The documentation set for this product strives to use bias-free language. For the purposes of this documentation set, bias-free is defined as language that does not imply discrimination based on age, disability, gender, racial identity, ethnic identity, sexual orientation, socioeconomic status, and intersectionality. Exceptions may be present in the documentation due to language that is hardcoded in the user interfaces of the product software, language used based on RFP documentation, or language that is used by a referenced third-party product. Learn more about how Cisco is using Inclusive Language.

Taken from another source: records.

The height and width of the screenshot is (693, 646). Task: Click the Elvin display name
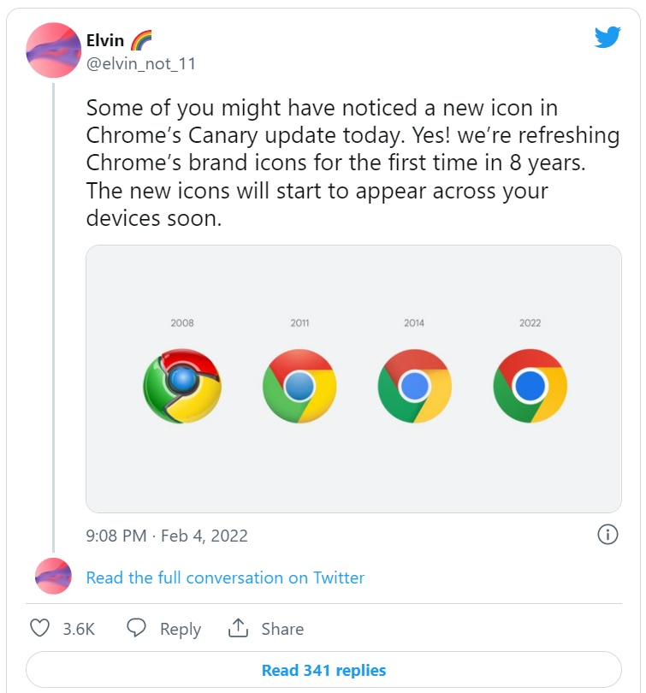[105, 40]
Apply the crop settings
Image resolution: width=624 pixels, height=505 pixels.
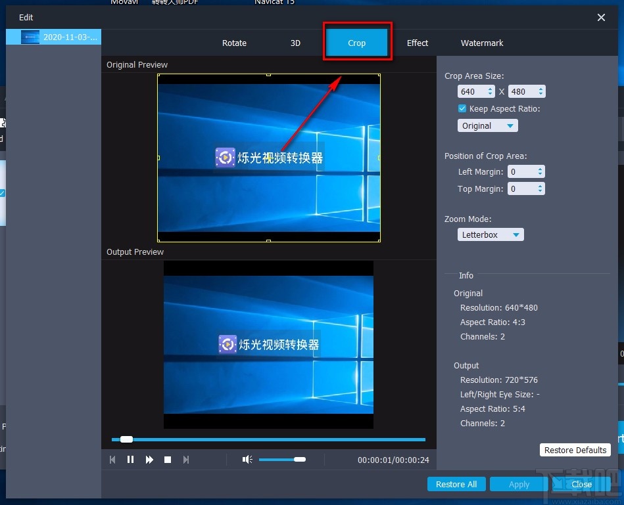[x=518, y=484]
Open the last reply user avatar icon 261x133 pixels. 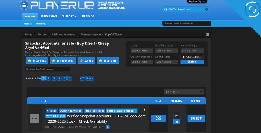pyautogui.click(x=108, y=127)
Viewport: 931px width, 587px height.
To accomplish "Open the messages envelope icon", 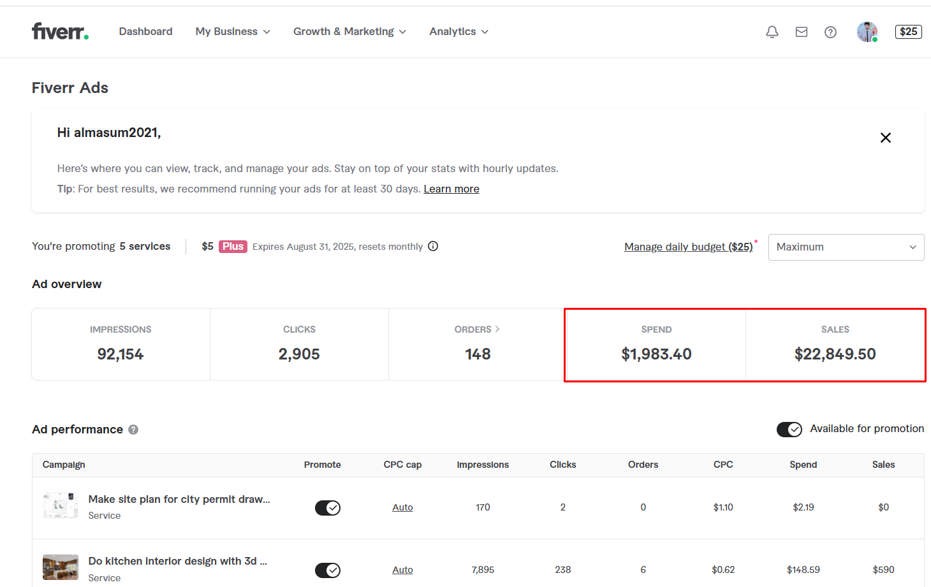I will pyautogui.click(x=802, y=32).
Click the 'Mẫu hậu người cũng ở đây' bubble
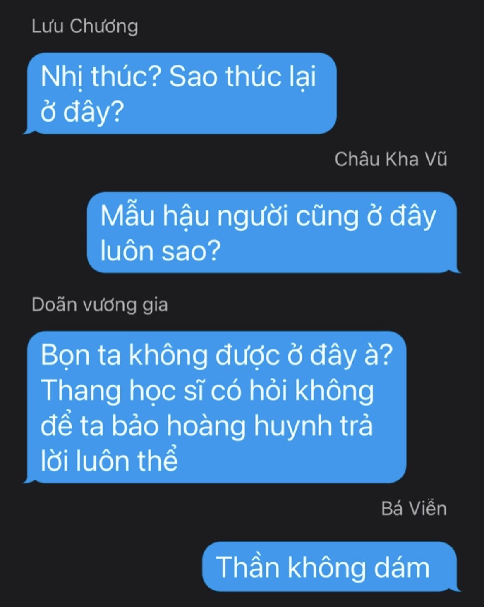This screenshot has height=607, width=484. tap(274, 232)
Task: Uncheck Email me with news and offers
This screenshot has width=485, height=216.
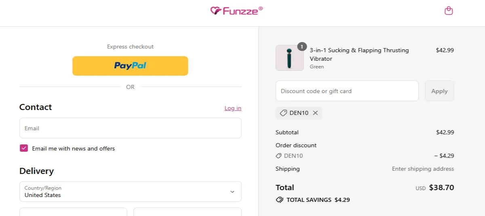Action: click(24, 148)
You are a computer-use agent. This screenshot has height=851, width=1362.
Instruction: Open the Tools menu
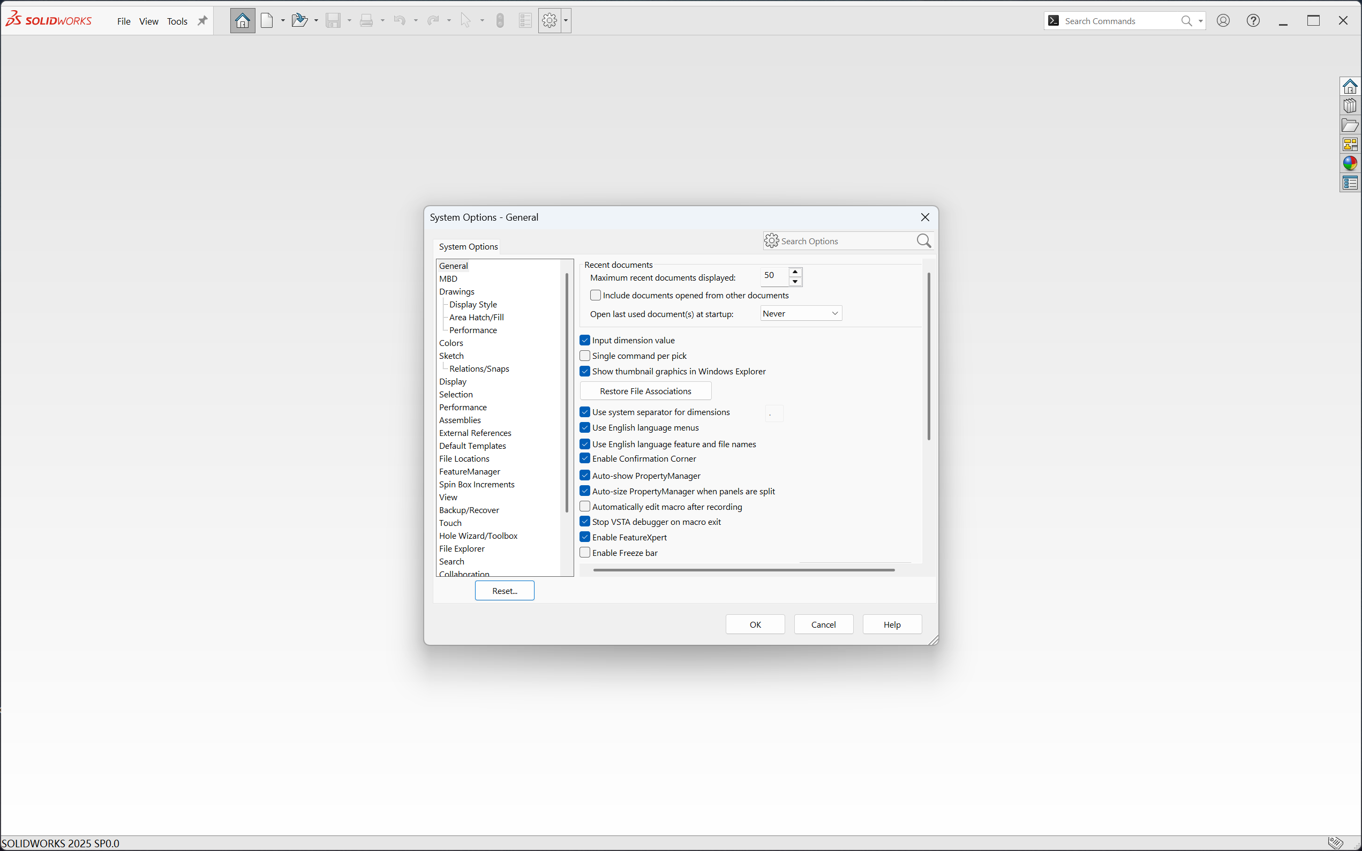point(177,21)
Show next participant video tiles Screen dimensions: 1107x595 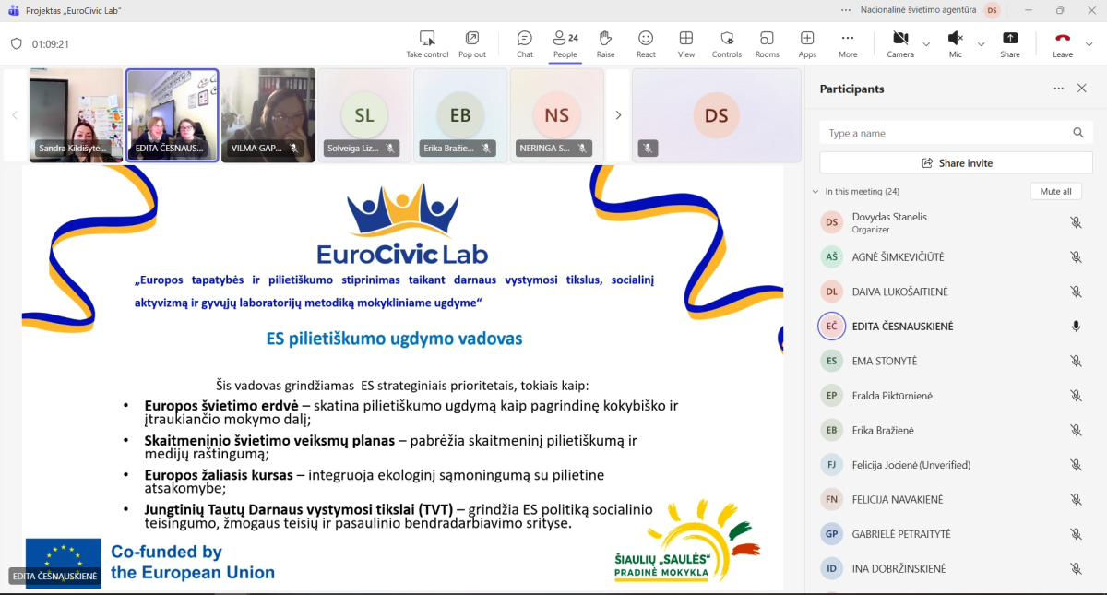point(618,115)
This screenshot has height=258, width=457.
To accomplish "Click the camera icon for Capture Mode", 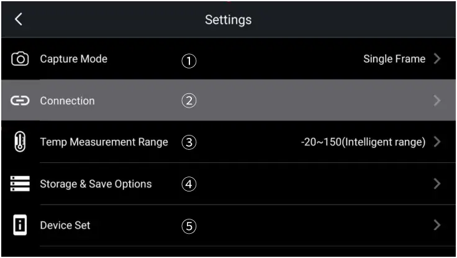I will pos(20,59).
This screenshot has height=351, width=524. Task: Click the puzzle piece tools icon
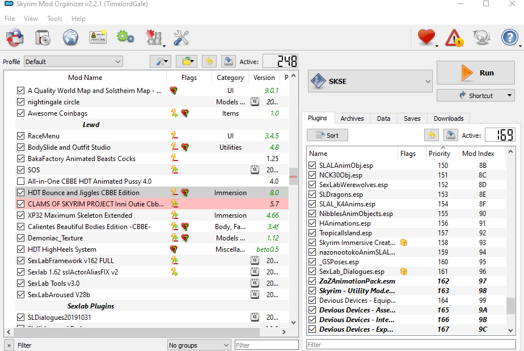[153, 37]
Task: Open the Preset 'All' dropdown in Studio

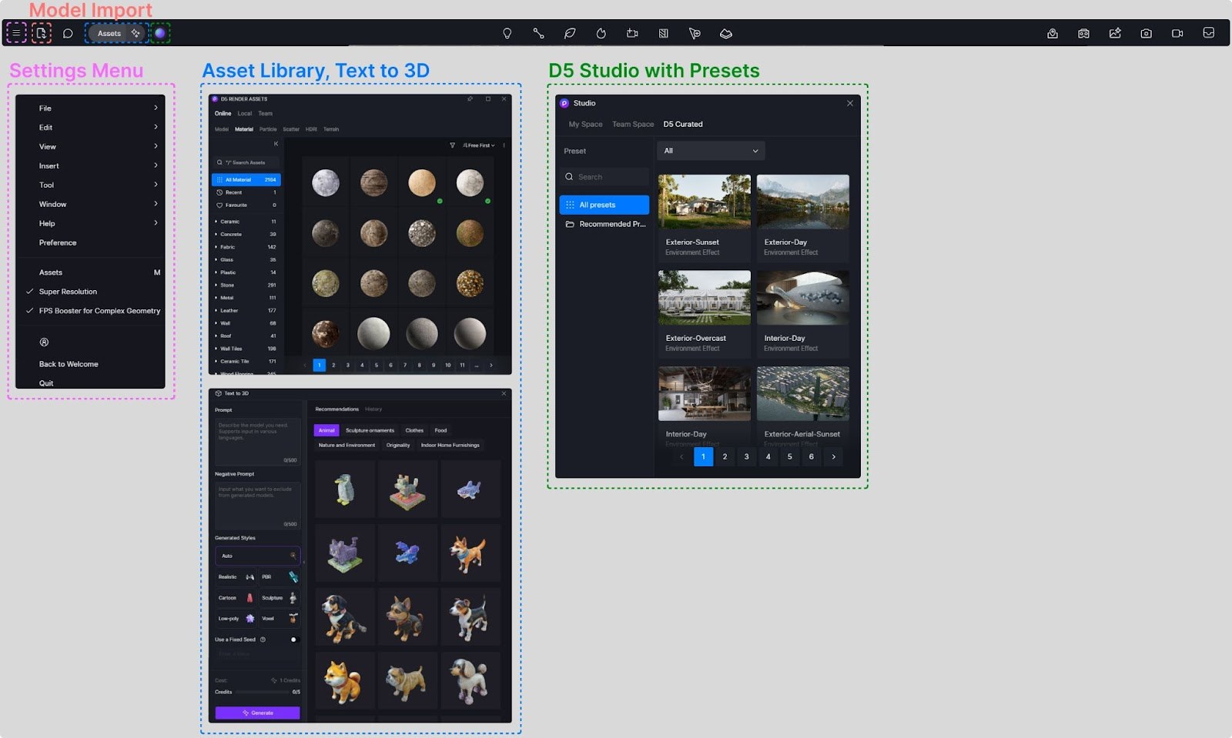Action: (x=711, y=151)
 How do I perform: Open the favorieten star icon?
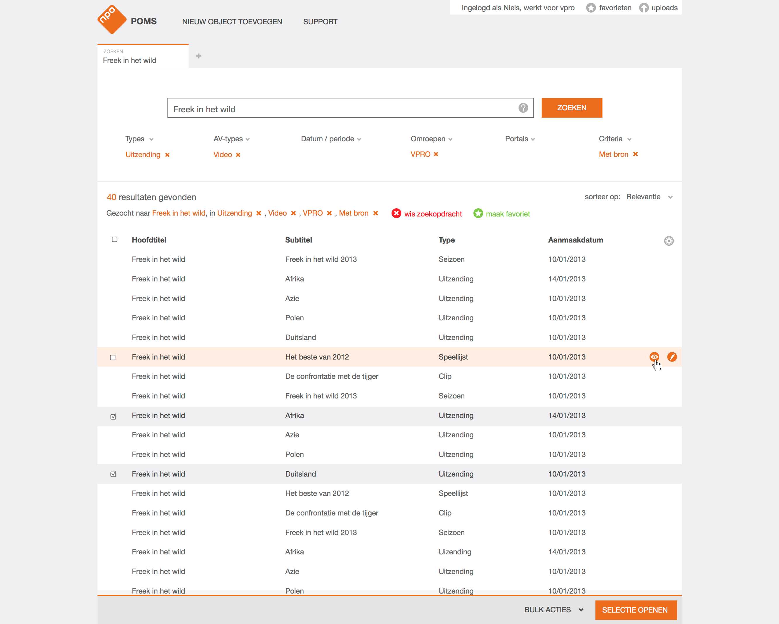click(590, 8)
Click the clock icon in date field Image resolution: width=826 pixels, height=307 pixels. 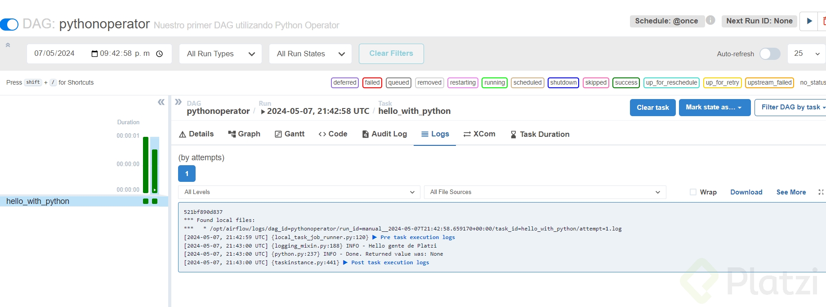click(x=159, y=54)
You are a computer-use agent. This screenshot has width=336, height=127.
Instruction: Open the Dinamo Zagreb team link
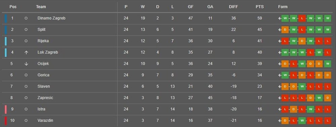tap(51, 18)
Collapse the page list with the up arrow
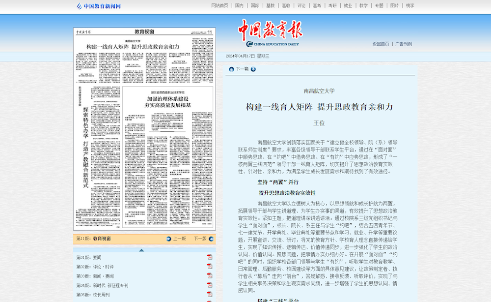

In a data center network, a single service can be provided through multiple virtual or container network functions. Services might be reachable through a single loopback IP or through several network functions each of which has an individual IP address. This kind of scenario requires a very high ECMP scale on data-center leaf and spine switches. Cisco provides a highly redundant solution through a Cisco ACI® fabric. Hence, it is important to understand how ECMP scale is managed within such a fabric and what major events affect it. This white paper provides an insight into ECMP scale management in a Cisco ACI fabric.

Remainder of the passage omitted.